Problem statement
Return all of the data exactly, with nothing left out but the pictures.

-- Opening Marker --

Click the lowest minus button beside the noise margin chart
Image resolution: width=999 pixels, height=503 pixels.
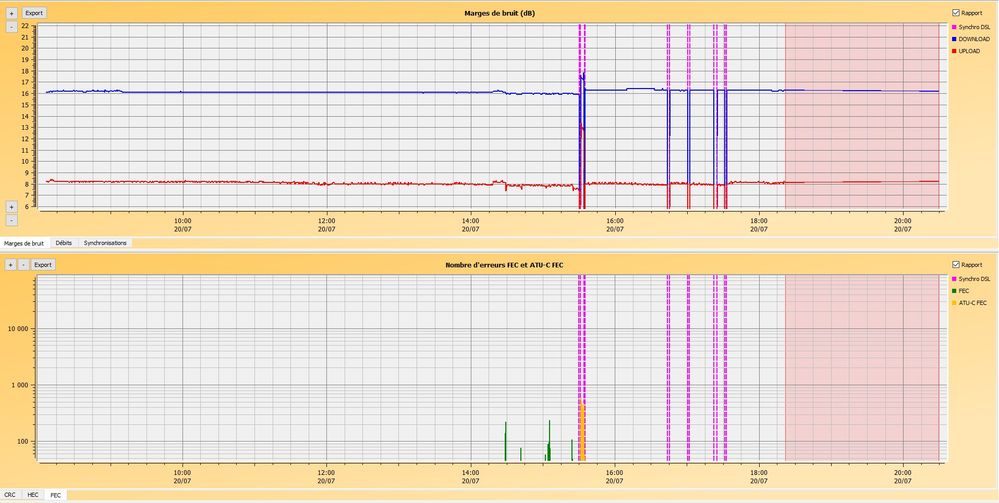pos(11,220)
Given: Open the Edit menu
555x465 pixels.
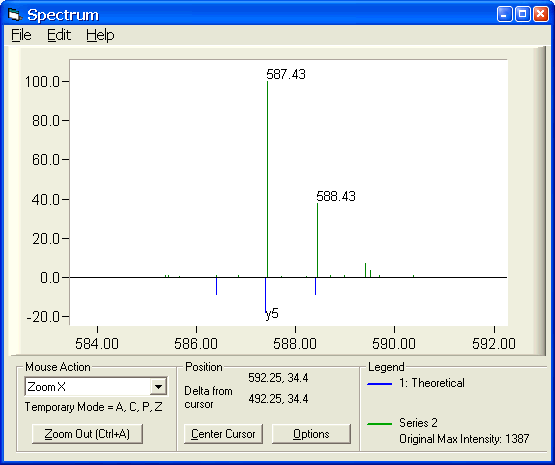Looking at the screenshot, I should pyautogui.click(x=59, y=35).

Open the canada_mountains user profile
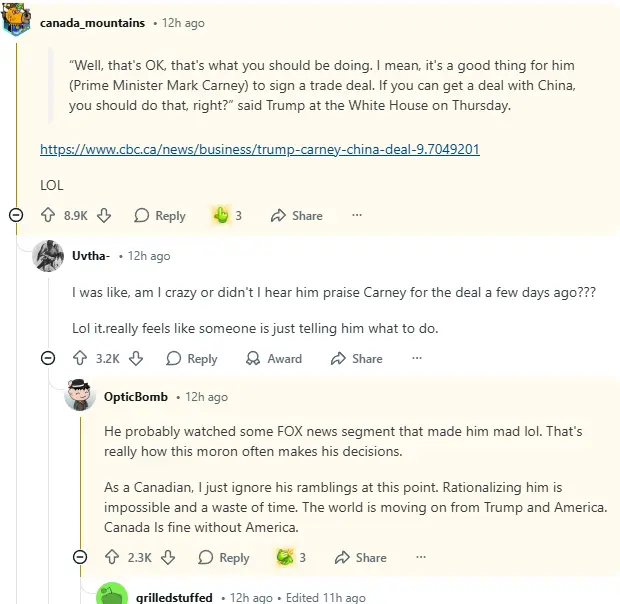click(x=92, y=22)
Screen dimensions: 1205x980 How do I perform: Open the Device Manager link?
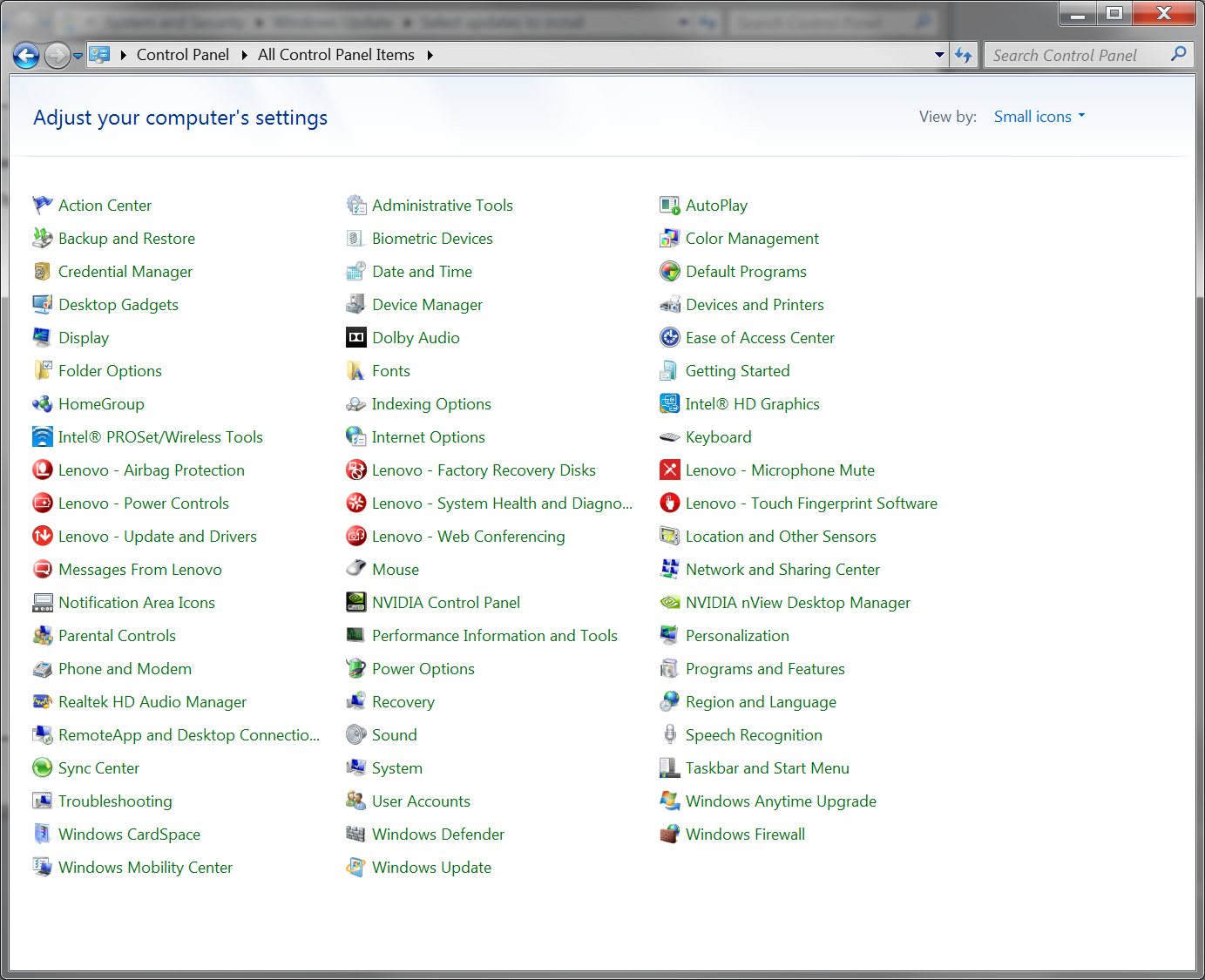click(x=426, y=305)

-- Closing Marker --

Response
Click the lowest minus button beside the noise margin chart
Image resolution: width=999 pixels, height=503 pixels.
pos(11,220)
Given: Open the Edit menu
555x465 pixels.
Looking at the screenshot, I should pyautogui.click(x=59, y=35).

Open the canada_mountains user profile
click(x=92, y=22)
Screen dimensions: 1205x980 How do I perform: Open the Device Manager link?
click(x=426, y=305)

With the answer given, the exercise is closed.